LAWS(PVC)-1932-6-103

HAMID KHAN Vs. EMPEROR

Decided On June 15, 1932
HAMID KHAN Appellant
V/S
EMPEROR Respondents

JUDGEMENT

(1.) 1. The principal contention in this application in revision is that the trial of the applicant under Section 325, I.P.C. is vitiated by the refusal of the trying Magistrate to grant him copies of the statements of the prosecution witnesses recorded in the police diary under Section 162, Criminal P. C. P.Ws 1 to 4 were examined in the Magistrate's Court on 21st December, 1931. The applicant was examined and a charge framed against him on that day. The next morning an application was made on his behalf by his pleader that copies of the statements of the first four prosecution witnesses made in the police diary be given for the purposes of contradicting these witnesses during the cross-examination after the charge. The cross-examination had been reserved till the framing of the charge. The Magistrate passed the following order: The depositions of these witnesses are not in the form of statements in the police diary and hence the request is rejected. This be filed in the case.

(2.) THE cross-examination of the witnesses then proceeded on that day and the applicant was convicted. In appeal the conviction of his co-accused was set aside and the contention now made before me formed one of the grounds of appeal by the present applicant. On that the District Magistrate in his appellate judgment wrote as follows: In para. 5 of his grounds of appeal, counsel for the appellant claimed that the trying Magistrate was wrong in law in refusing to grant copies of the statements to police of the prosecution witnesses, in the police diary, under Section 62 (sic), Criminal P. C., and that the appellants have been consequently prejudiced. The trying Magistrate however had refused the request, vide his order dated 20th December 1931 (this should obviously be 22nd December 1931), on the ground that the depositions were not included in the police diary in the form of statements. His order appears to me to be correct.
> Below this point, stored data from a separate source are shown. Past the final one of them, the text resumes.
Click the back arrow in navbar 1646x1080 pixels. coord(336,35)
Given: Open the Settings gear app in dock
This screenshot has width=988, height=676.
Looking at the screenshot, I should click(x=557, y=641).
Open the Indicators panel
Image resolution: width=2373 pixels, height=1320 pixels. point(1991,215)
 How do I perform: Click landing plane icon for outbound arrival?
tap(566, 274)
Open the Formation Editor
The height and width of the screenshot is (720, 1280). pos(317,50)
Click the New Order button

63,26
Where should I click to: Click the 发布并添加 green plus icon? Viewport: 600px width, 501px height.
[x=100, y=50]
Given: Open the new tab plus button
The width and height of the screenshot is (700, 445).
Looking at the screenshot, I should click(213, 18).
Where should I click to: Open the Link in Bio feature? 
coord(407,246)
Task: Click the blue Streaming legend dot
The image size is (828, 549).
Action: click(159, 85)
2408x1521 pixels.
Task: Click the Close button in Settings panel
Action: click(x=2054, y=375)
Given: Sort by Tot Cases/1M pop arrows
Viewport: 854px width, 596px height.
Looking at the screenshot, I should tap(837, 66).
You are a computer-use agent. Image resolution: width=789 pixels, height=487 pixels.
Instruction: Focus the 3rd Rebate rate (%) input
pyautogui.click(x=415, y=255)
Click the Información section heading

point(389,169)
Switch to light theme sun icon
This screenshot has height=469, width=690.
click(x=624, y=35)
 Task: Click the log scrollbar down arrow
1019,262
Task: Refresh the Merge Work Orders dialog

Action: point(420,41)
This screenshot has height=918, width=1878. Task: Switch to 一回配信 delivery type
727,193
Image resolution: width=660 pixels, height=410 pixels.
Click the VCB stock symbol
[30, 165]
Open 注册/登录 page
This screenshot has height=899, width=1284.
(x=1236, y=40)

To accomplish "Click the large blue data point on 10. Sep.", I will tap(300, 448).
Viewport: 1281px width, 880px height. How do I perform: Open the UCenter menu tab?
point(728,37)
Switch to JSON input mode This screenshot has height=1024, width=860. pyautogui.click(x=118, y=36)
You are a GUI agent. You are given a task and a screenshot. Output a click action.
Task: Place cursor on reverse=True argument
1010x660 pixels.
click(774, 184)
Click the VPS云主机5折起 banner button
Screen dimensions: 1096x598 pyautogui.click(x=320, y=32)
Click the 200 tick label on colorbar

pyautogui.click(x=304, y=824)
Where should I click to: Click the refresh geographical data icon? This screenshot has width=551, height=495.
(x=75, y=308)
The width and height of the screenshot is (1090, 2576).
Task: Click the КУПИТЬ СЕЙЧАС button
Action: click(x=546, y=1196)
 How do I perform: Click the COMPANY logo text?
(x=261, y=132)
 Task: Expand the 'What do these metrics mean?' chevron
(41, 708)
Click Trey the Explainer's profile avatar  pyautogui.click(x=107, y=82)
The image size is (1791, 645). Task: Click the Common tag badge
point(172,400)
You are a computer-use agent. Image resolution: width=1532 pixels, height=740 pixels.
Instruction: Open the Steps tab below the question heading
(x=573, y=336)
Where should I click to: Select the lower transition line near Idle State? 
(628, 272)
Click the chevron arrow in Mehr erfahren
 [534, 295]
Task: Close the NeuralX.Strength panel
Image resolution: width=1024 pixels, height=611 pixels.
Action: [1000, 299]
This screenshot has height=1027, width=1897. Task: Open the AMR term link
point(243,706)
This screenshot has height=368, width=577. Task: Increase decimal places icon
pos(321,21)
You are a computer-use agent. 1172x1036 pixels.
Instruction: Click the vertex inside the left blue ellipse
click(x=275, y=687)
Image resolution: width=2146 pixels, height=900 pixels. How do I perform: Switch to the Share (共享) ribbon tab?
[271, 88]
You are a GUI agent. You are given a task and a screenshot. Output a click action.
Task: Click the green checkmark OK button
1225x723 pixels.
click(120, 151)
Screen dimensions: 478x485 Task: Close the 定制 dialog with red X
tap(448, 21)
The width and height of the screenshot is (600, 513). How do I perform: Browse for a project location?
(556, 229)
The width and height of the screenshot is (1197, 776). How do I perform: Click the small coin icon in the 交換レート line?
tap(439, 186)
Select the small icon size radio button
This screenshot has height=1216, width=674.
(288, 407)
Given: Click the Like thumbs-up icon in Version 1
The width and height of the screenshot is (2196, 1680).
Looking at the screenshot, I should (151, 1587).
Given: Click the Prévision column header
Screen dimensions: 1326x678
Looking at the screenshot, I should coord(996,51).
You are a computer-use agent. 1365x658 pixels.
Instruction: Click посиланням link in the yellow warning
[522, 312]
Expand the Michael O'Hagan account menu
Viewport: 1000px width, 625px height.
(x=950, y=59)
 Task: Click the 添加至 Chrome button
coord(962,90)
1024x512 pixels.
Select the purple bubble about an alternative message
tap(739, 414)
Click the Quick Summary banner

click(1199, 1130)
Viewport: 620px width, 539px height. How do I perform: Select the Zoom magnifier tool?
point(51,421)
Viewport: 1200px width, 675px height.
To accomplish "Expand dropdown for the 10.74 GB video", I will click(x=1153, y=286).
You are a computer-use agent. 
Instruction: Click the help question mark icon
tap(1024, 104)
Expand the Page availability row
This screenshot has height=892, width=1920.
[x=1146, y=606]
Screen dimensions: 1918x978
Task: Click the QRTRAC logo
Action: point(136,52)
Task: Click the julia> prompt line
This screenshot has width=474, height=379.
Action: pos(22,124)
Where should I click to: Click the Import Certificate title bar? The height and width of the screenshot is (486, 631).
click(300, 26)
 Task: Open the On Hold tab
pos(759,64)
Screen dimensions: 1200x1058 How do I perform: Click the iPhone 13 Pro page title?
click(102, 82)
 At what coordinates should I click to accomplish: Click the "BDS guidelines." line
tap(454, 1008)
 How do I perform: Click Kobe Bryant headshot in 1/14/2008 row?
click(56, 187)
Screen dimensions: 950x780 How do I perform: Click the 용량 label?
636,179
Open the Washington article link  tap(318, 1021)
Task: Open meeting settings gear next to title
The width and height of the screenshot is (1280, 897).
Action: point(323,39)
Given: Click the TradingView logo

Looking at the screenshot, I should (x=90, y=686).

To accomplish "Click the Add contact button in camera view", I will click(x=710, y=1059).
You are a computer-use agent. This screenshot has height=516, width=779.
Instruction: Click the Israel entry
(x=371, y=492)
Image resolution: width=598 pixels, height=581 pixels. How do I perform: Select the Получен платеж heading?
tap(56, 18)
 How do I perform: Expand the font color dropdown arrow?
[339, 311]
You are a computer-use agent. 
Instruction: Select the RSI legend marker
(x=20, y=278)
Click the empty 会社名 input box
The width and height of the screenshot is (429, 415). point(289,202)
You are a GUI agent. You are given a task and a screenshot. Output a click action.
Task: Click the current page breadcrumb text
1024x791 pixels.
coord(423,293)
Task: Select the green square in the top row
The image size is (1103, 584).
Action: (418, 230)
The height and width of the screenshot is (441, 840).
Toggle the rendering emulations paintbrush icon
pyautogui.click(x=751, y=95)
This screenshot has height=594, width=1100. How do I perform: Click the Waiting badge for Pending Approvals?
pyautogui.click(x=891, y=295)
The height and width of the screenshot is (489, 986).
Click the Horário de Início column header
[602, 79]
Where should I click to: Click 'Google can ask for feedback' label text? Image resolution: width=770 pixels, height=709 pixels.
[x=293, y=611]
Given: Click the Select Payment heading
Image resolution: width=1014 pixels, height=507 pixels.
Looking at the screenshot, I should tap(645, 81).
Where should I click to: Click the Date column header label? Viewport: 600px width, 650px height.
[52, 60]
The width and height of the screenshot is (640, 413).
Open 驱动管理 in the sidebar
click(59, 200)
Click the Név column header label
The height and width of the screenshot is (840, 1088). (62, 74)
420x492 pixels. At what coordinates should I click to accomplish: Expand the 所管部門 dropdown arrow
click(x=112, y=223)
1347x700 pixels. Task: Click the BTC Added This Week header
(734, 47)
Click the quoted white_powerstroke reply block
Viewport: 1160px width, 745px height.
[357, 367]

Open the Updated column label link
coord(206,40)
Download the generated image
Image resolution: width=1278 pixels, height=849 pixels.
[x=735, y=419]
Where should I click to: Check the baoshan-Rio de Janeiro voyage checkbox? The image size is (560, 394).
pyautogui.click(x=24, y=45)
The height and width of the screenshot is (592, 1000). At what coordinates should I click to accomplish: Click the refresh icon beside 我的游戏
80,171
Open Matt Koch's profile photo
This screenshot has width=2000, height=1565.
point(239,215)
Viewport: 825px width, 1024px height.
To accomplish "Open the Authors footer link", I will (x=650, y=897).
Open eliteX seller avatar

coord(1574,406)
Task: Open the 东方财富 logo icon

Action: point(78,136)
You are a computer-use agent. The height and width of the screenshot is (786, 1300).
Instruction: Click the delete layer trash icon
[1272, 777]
(3.) THIS witness also then proceeded to give a detailed account of what he saw. There is a slight variation in the commencement of the entry concerning Bhada which begins: On inquiry it was known from Bhada, son of Kalu Gond, aged 45 years of Deori Khurd, that on the day of the occurrence he had laid a shop of fried fishes at Khar Bazar; and then follows again a very long and minutely detailed story of the event. Except for the fact that the statements are recorded in oratio obliqua and not in oratio recta they are statements taken down verbatim and not even a condensed memoranda of statements made under Section 161, Criminal P. C. On being called on to show cause why the conviction should not be set aside the District Magistrate appended a report by the trying Magistrate with which he expressed agreement, and in explanation of his order which is now challenged the trying Magistrate states: Section 162(1), Criminal P. C., entitled an accused person for copy of statement of witnesses in the police diary if there be any. Section 172(2), Criminal P. C., lays down that the police diary is a privileged document and the accused or his agent has no right to call for it or see it. Since the case diary contained no statements of prosecution witnesses and formed simply a record of facts and circumstances ascertained from time to time, it became a privileged document. Thus accused or his agent was therefore deprived of the privilege of getting the copies and as such application for copies was rejected.